Records supplied:

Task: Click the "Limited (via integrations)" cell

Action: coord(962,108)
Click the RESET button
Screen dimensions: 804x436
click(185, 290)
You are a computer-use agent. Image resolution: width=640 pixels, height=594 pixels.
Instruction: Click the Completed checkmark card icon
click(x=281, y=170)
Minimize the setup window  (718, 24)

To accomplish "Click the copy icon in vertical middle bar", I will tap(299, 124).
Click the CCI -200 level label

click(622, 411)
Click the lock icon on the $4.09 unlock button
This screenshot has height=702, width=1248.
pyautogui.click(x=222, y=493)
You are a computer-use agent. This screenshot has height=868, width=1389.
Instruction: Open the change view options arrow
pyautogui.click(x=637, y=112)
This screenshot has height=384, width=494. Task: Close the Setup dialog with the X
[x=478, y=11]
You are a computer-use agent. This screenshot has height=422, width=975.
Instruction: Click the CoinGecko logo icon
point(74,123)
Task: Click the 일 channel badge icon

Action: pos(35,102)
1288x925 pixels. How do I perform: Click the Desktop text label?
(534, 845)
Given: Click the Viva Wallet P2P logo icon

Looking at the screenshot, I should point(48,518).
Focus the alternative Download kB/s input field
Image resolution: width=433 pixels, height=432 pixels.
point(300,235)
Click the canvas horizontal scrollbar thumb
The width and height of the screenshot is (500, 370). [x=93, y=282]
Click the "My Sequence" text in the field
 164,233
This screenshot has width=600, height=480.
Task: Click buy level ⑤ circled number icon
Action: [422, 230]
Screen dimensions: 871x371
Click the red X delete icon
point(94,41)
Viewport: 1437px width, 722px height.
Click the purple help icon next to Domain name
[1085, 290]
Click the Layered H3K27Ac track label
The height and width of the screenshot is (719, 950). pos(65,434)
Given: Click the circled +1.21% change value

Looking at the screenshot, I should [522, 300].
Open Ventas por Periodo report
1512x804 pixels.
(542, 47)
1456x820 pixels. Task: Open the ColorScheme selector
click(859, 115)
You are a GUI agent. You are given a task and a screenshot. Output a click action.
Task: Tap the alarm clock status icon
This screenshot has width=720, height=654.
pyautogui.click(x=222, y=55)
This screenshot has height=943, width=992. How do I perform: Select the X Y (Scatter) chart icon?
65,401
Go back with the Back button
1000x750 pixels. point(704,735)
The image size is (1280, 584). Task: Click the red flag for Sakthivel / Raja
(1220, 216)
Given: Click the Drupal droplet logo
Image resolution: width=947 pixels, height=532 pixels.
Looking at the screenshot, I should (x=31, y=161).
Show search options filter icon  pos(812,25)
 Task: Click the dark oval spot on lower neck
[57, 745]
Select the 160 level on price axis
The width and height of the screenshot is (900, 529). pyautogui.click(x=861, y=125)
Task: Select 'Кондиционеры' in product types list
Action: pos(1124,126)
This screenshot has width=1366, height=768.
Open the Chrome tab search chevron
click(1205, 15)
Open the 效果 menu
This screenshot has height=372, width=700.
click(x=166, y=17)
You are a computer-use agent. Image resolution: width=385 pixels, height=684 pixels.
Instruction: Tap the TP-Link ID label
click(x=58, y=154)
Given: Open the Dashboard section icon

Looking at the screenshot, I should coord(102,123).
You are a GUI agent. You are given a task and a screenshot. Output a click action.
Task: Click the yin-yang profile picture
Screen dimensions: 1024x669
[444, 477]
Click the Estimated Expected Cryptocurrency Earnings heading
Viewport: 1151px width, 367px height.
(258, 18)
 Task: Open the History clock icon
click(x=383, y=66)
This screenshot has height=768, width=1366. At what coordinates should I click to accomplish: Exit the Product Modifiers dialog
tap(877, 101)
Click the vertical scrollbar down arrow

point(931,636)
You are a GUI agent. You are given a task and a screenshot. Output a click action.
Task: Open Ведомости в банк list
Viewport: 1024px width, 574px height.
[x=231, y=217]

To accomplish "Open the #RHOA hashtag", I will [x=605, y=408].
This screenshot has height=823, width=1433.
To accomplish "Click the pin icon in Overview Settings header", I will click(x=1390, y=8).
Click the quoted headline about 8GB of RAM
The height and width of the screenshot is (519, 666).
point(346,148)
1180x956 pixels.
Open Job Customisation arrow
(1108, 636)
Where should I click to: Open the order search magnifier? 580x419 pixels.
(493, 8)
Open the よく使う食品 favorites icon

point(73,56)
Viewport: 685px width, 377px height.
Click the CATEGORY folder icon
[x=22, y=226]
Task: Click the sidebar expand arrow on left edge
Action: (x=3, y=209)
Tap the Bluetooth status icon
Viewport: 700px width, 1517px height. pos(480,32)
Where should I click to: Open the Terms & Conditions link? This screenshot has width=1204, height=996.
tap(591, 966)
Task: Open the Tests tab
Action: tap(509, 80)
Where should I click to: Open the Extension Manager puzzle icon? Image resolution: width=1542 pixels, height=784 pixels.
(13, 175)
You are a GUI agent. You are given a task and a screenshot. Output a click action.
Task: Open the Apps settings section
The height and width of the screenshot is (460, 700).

Directions:
Word for word, reproduce the listing from its first line through the line that has "Minimize the setup" in it, and go no further.

Task solution:
Task: Click the "Limited (via integrations)" cell

Action: coord(962,108)
Click the RESET button
Screen dimensions: 804x436
click(185, 290)
You are a computer-use agent. Image resolution: width=640 pixels, height=594 pixels.
Instruction: Click the Completed checkmark card icon
click(x=281, y=170)
Minimize the setup window  (718, 24)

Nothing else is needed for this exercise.